Camera: Medium format, digital, with 50mm lens. Set on a tripod 11 feet back. Shot at 1/125, f11, ISO 50.

Lighting: This was shot in a studio, but Achim wanted to imitate desert sunlight as closely as possible. The key light is a gridded, silver beauty dish at f11 1/2 (+1/2 stop) 8 feet to camera right and 3 feet above the kid’s head level. A magnum reflector at f18 (+2 stops) is 6 feet to camera right of the boy, about head level and 4 feet behind him. This mimics the hard, late day sun and creates the strong highlights and long shadow on the ground. The fill light is a large octabank at f5.6 (-2 stops) 8 feet to camera left and even with the boy.

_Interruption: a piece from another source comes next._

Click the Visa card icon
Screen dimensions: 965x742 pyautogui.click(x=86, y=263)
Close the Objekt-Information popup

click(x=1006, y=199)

Comments: While the stylist was putting finishing touches and dirtying up the wardrobe, Achim playfully asked the 10-year-old boy if he’d ever heard of the movie Mad Max. “Yep,” he answered. “The trilogy kinda made Mel Gibson’s career, right? Mad Max 2 blew, but Beyond Thunderdome was more complex and visionary than even the original. Possibly one of the best films of ’85. Without Mad Max, there may not have been a Lethal Weapon worth seeing. In my opinion, anyway. Hey, Achim, can I please get a ginger ale? My mom doesn’t let me drink soda at home.”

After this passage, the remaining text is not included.